Problem requirements
Print exactly the lines from the one containing "Where should I" through the last line of the entries below; the pictures stay out of the copy.
Records: Begin
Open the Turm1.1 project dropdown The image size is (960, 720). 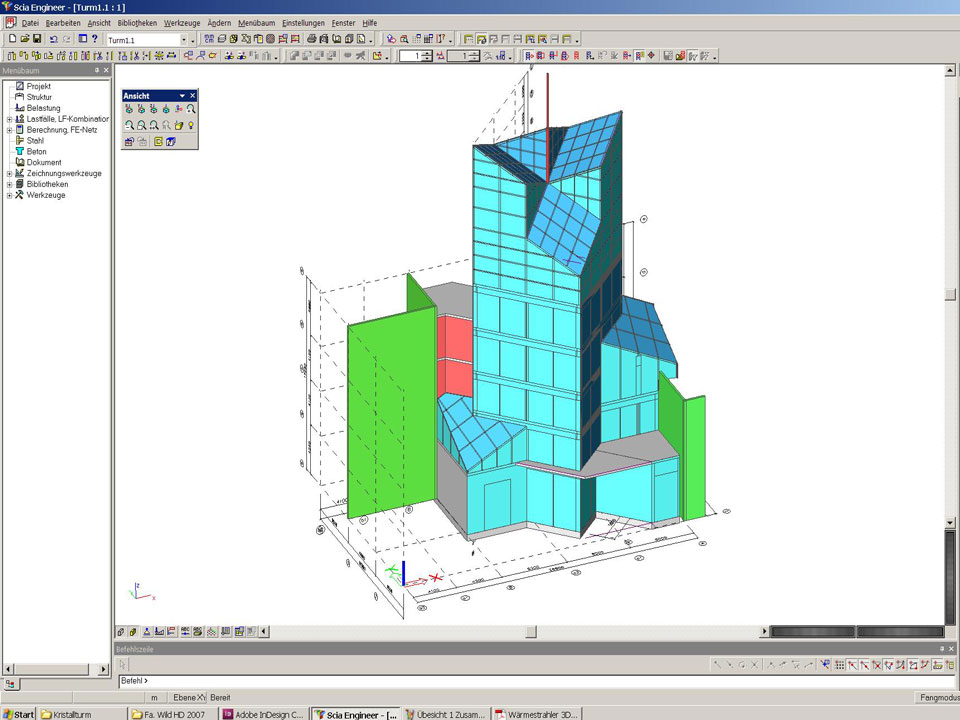(x=182, y=39)
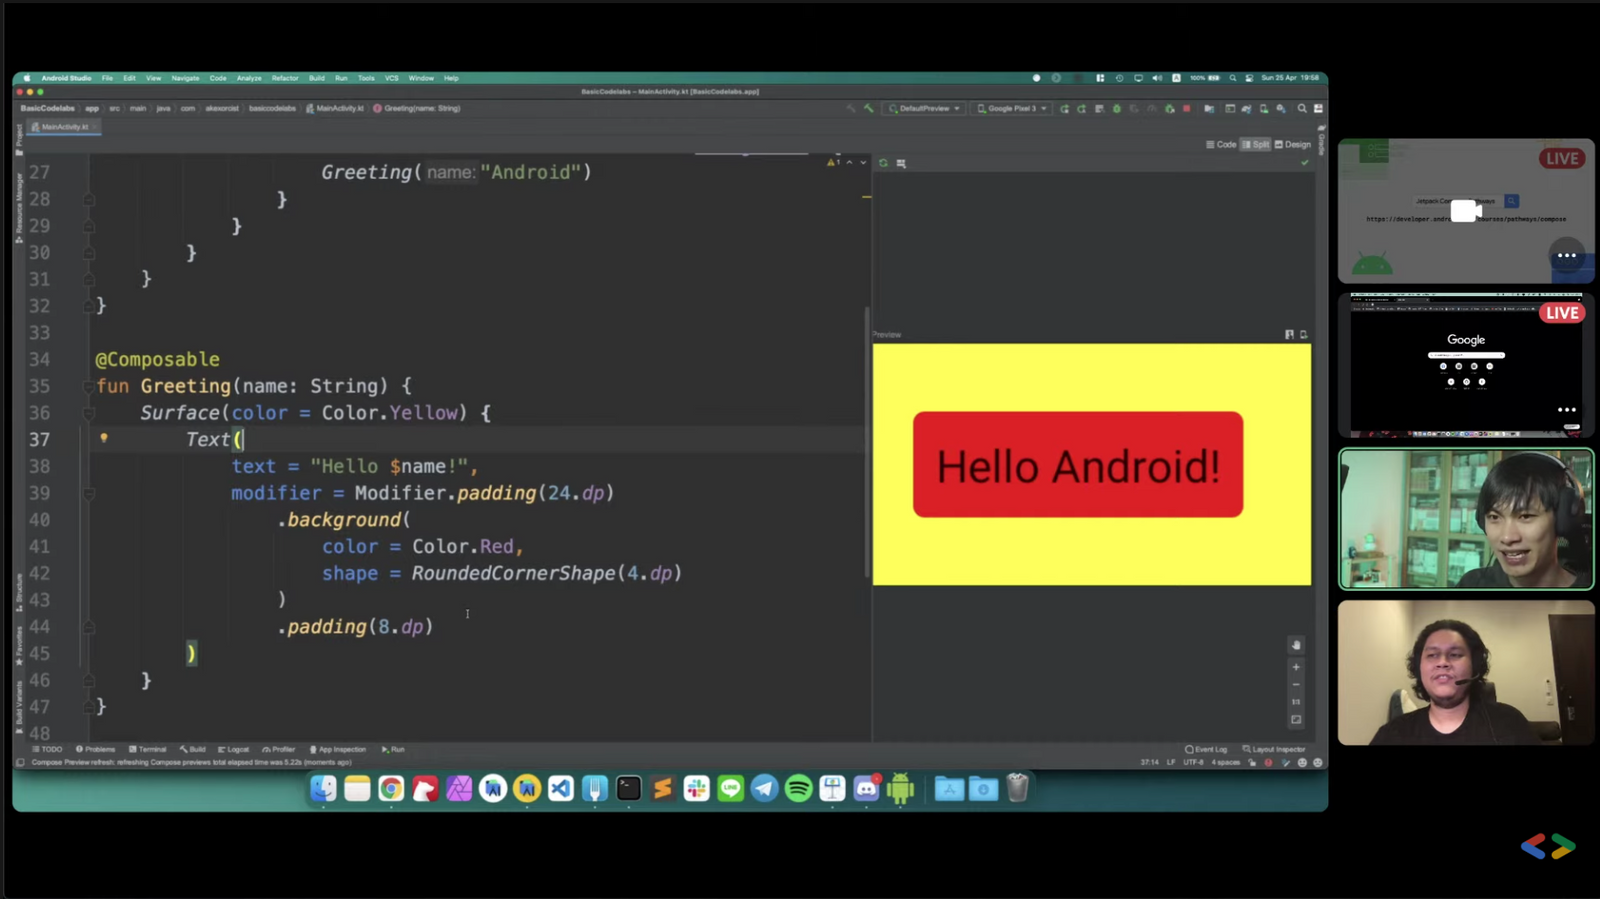Open the Refactor menu
This screenshot has height=899, width=1600.
click(285, 78)
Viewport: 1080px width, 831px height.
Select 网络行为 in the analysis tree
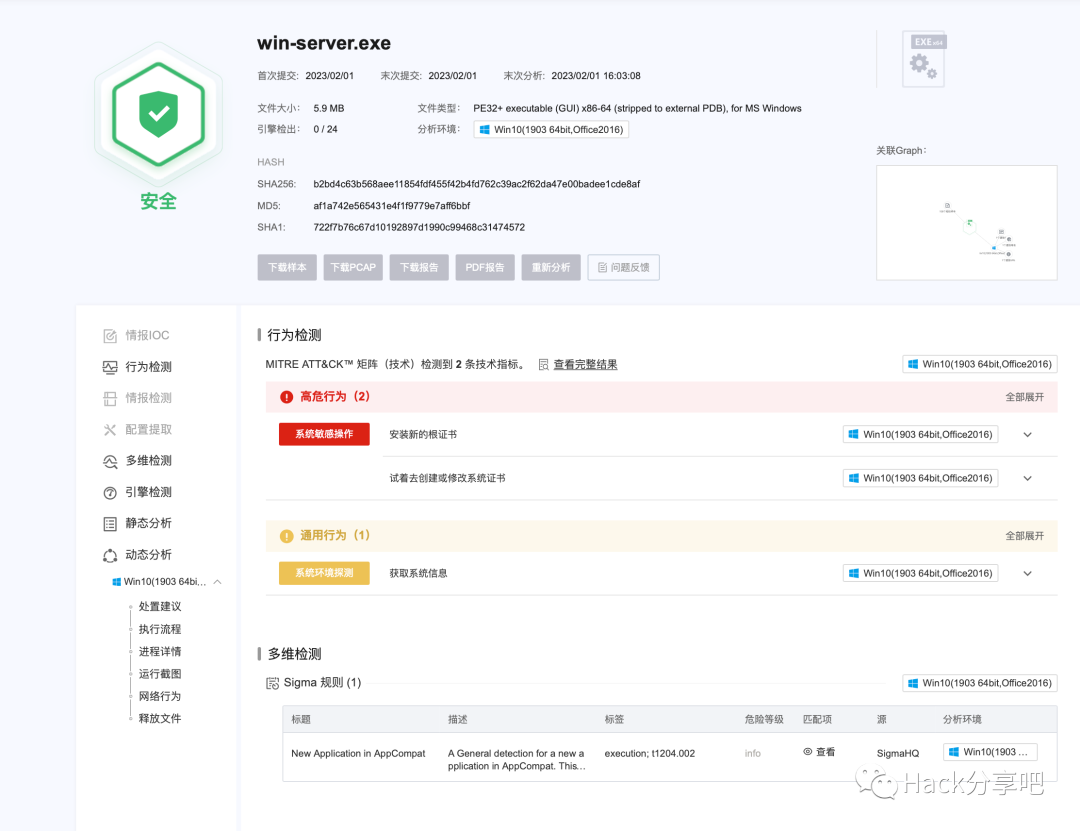click(158, 695)
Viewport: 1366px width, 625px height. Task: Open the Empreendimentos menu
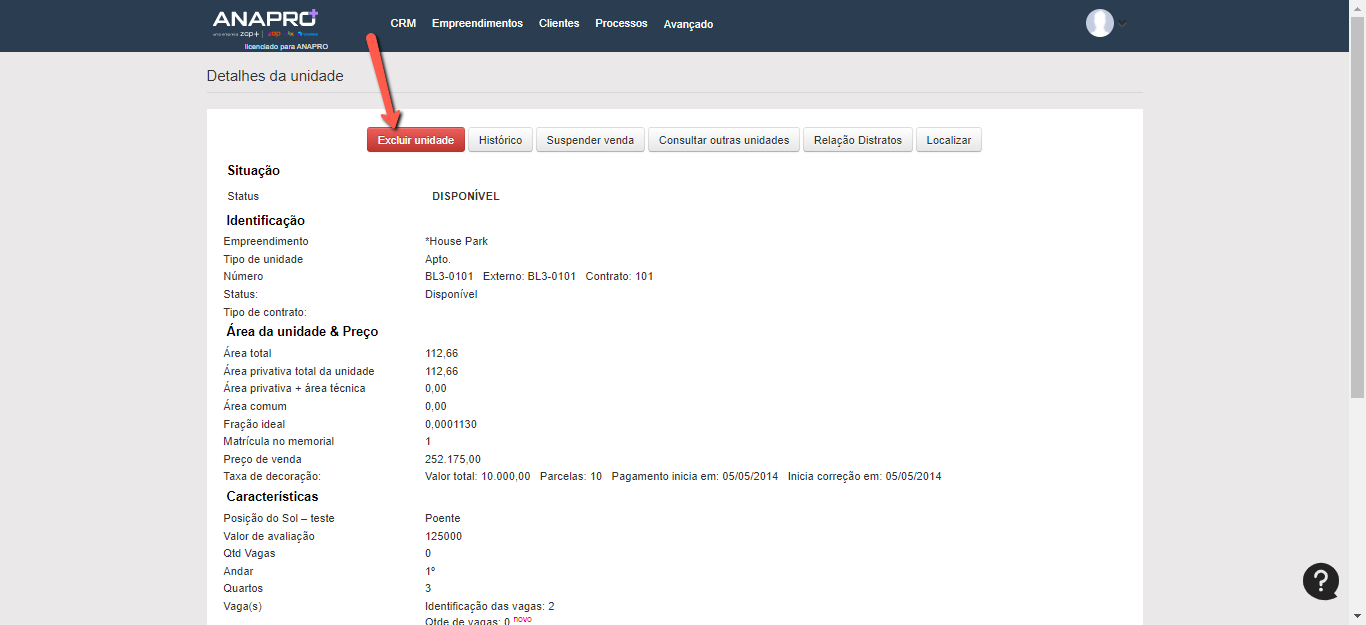[x=477, y=23]
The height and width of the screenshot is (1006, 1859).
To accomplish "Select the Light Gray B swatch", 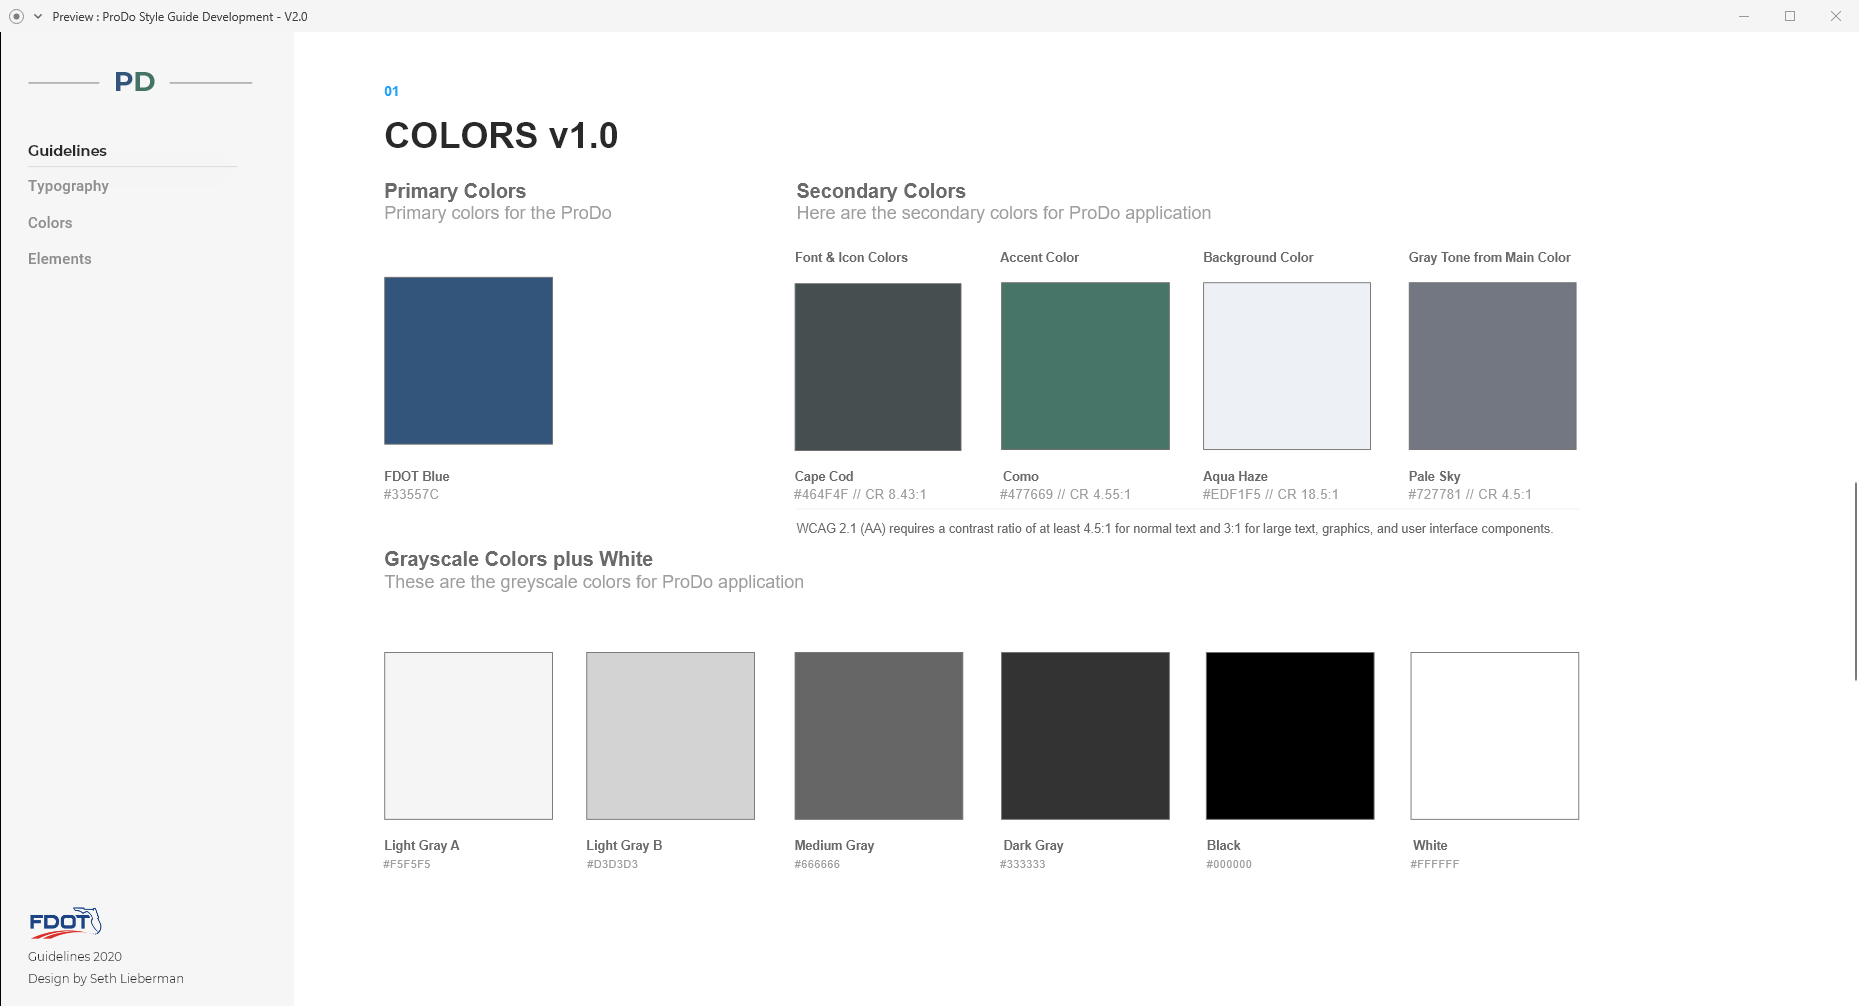I will [x=670, y=736].
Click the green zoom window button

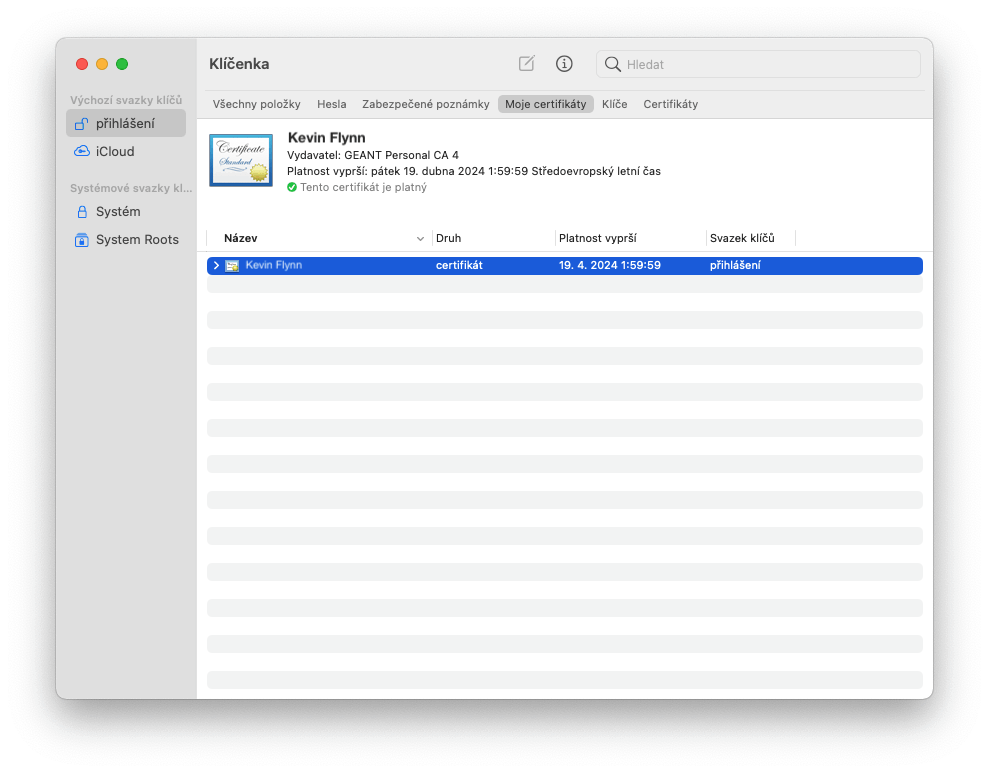(x=122, y=64)
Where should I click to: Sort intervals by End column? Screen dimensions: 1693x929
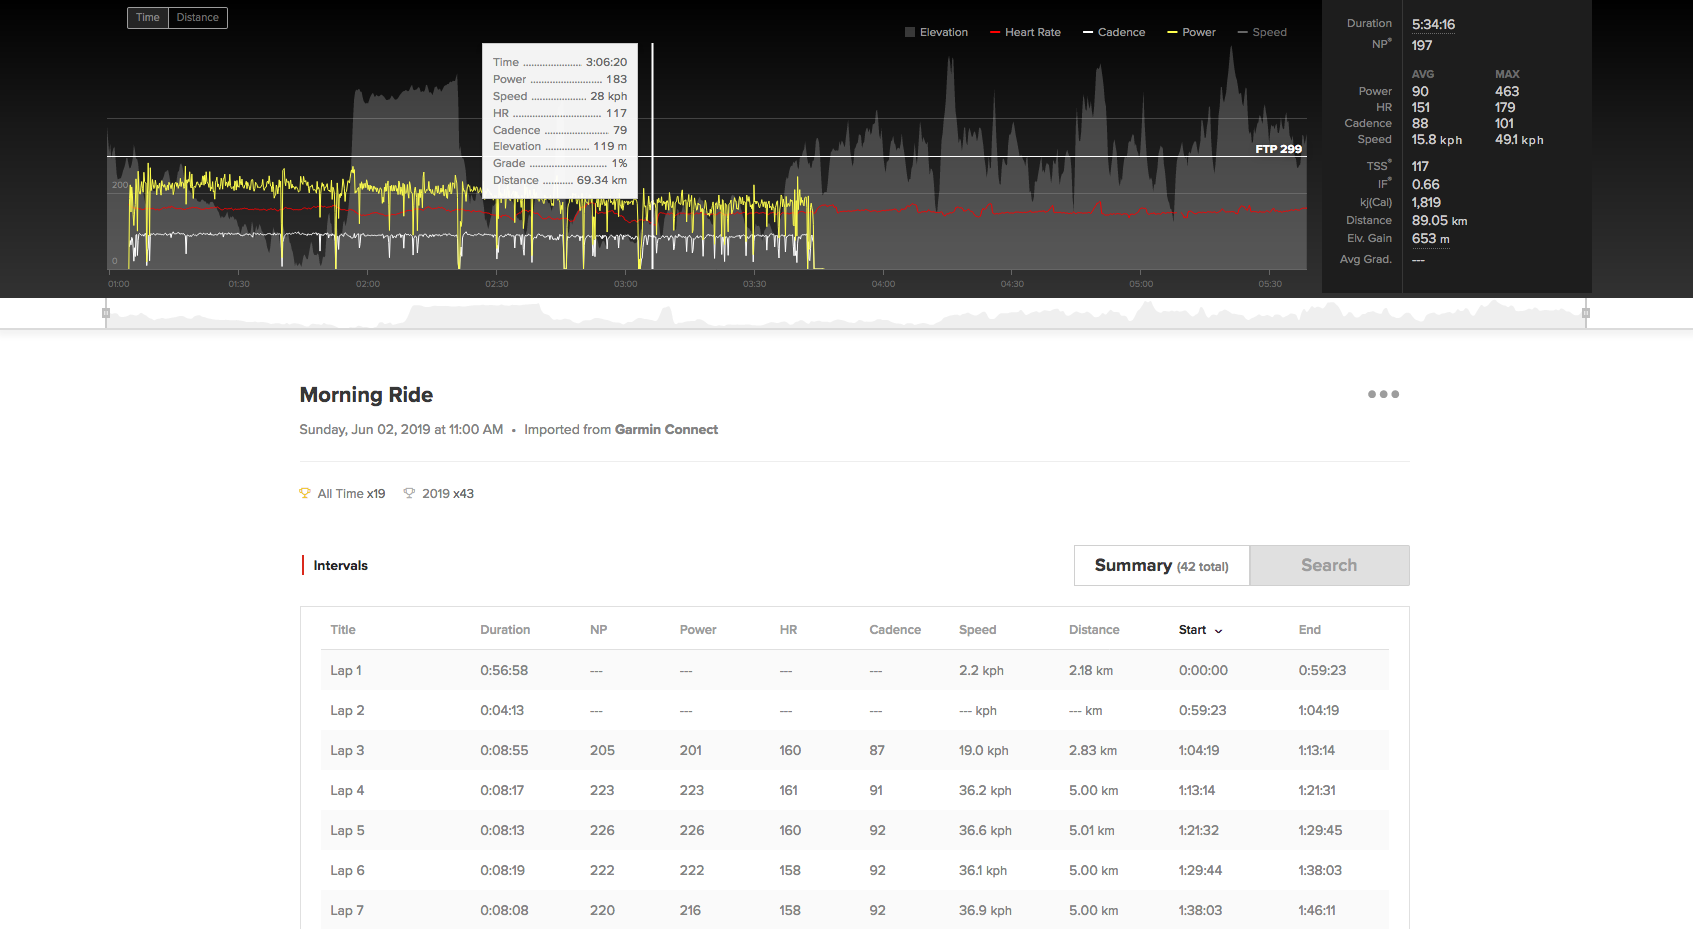point(1309,630)
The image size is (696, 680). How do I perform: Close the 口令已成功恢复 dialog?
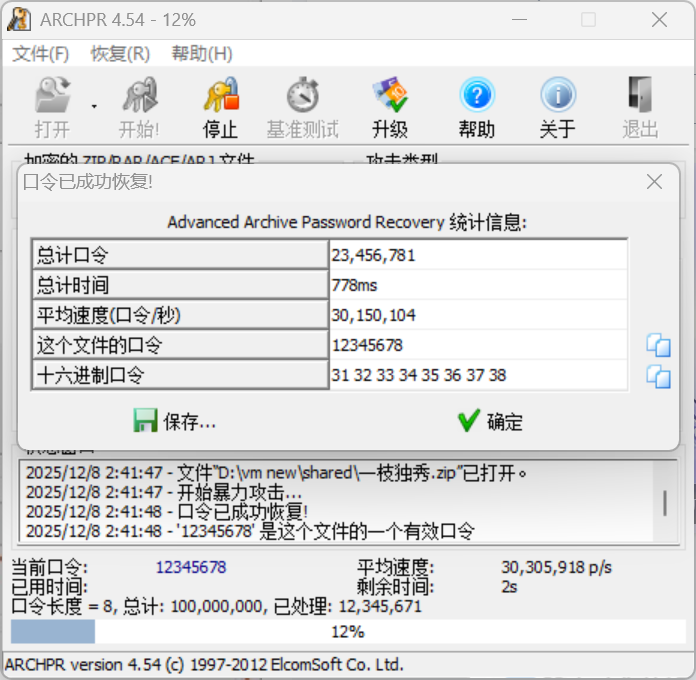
Records: End
Response box
Where should I click to: Sort intervals by End column? Screen dimensions: 1693x929
point(1309,630)
The image size is (696, 680). How do I perform: Close the 口令已成功恢复 dialog?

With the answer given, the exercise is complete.